Née en 1886 dans une famille de marins pêcheurs, Joséphine Pencalet travaille elle aussi comme sardinière. Après avoir vécu avec son mari Léon Leray, originaire d’Ille-et-Vilaine, et ses deux enfants en région parisienne, elle revient dans sa ville natale après le décès de son époux au sortir de la Première Guerre mondiale. Elle y devient ouvrière chez Chancerelle et vit dans un logement social municipal de Douarnenez.

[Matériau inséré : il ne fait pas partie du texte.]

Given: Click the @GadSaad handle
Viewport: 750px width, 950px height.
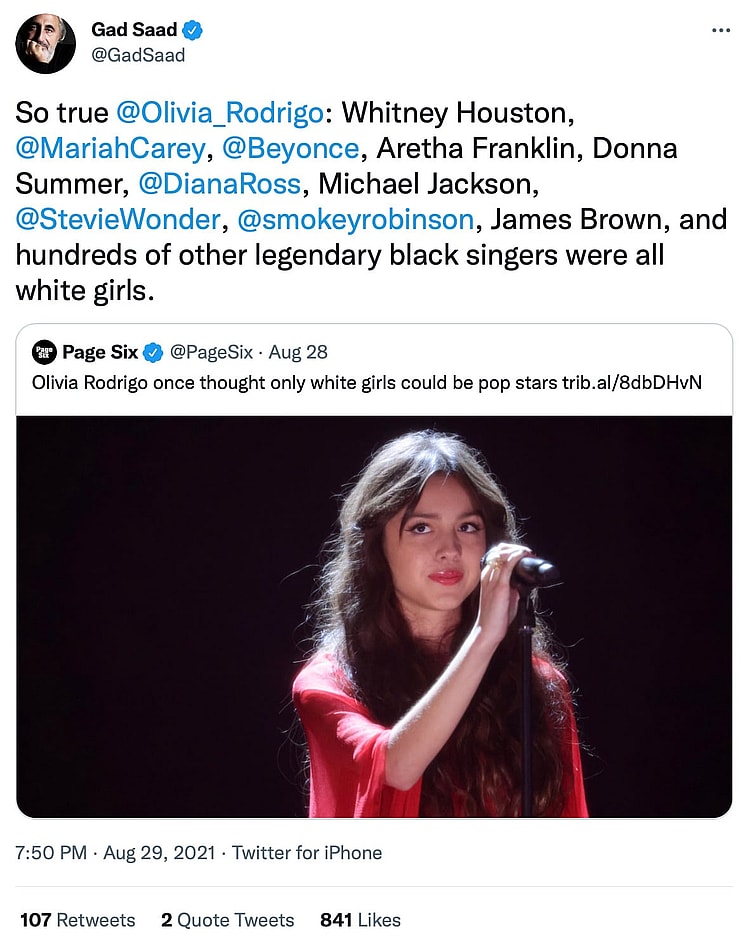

« Pemp real a vo ! »2, voilà la phrase qui gronde dans les conserveries de Douarnenez. Ce ne sont plus les chants des sardinières qui émanent des usines, mais un cri de contestation. Fin novembre 1924, les ouvrières se mettent en grève et réclament 5 sous supplémentaires à leur paye. Le travail cesse, mais les chants persistent : dans les rues de la ville rouge, les ouvriers et ouvrières se rassemblent et scandent l’Internationale ainsi que de nouveaux airs révolutionnaires tel que Saluez, riches heureux. Cet hymne d’une révolte naissante enseigné par des syndicalistes, surnommée « la chanson interdite » par Lisette Le Floc’h, vaudra le licenciement de certaines penn sardin qui osaient l’entonner dans les usines.

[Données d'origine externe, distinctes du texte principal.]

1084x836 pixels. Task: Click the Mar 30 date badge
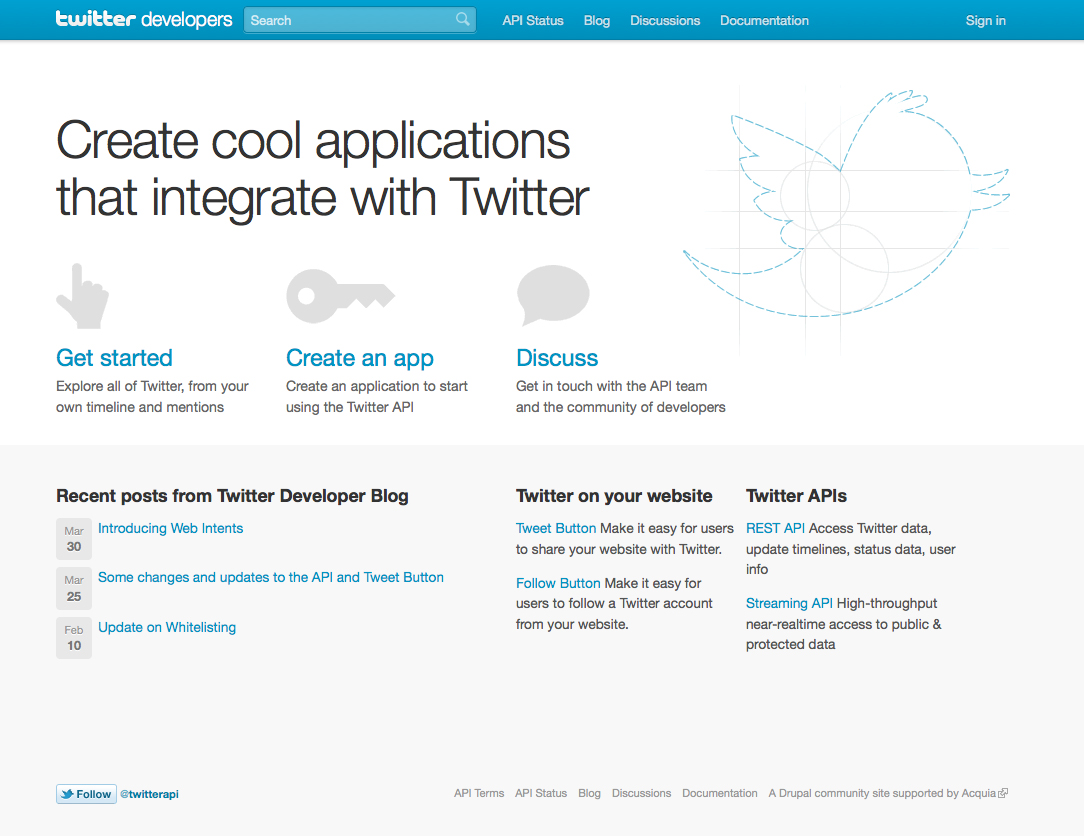click(x=73, y=538)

Douarnenez est une ville communiste qui a élu pour la première fois un maire communiste en 1921 : Sébastien Velly. Daniel Le Flanchec lui succède en 1924 et marque son soutien envers la grève des sardinières en installant le comité de grève à l’intérieur de la mairie. Le syndicaliste rennais de la CGT-U, Charles Tillon, se joint également à la grève qui durera six semaines. Au sein de cette contestation, Joséphine Pencalet figure parmi les personnes présentes, mais « c’est une ouvrière parmi d’autres qui participe à la grève, ce n’est pas – contrairement à certains mythes que l’on peut entendre ici ou là – une espèce de Louise Michel locale », souligne Fanny Bugnon dans une conférence pour la radio C-Lab. C’est bien une mobilisation collective pour la défense de l’amélioration des conditions de travail, portée principalement par les ouvrières douarnenistes, « fer de lance de la lutte des femmes sur le littoral breton »3.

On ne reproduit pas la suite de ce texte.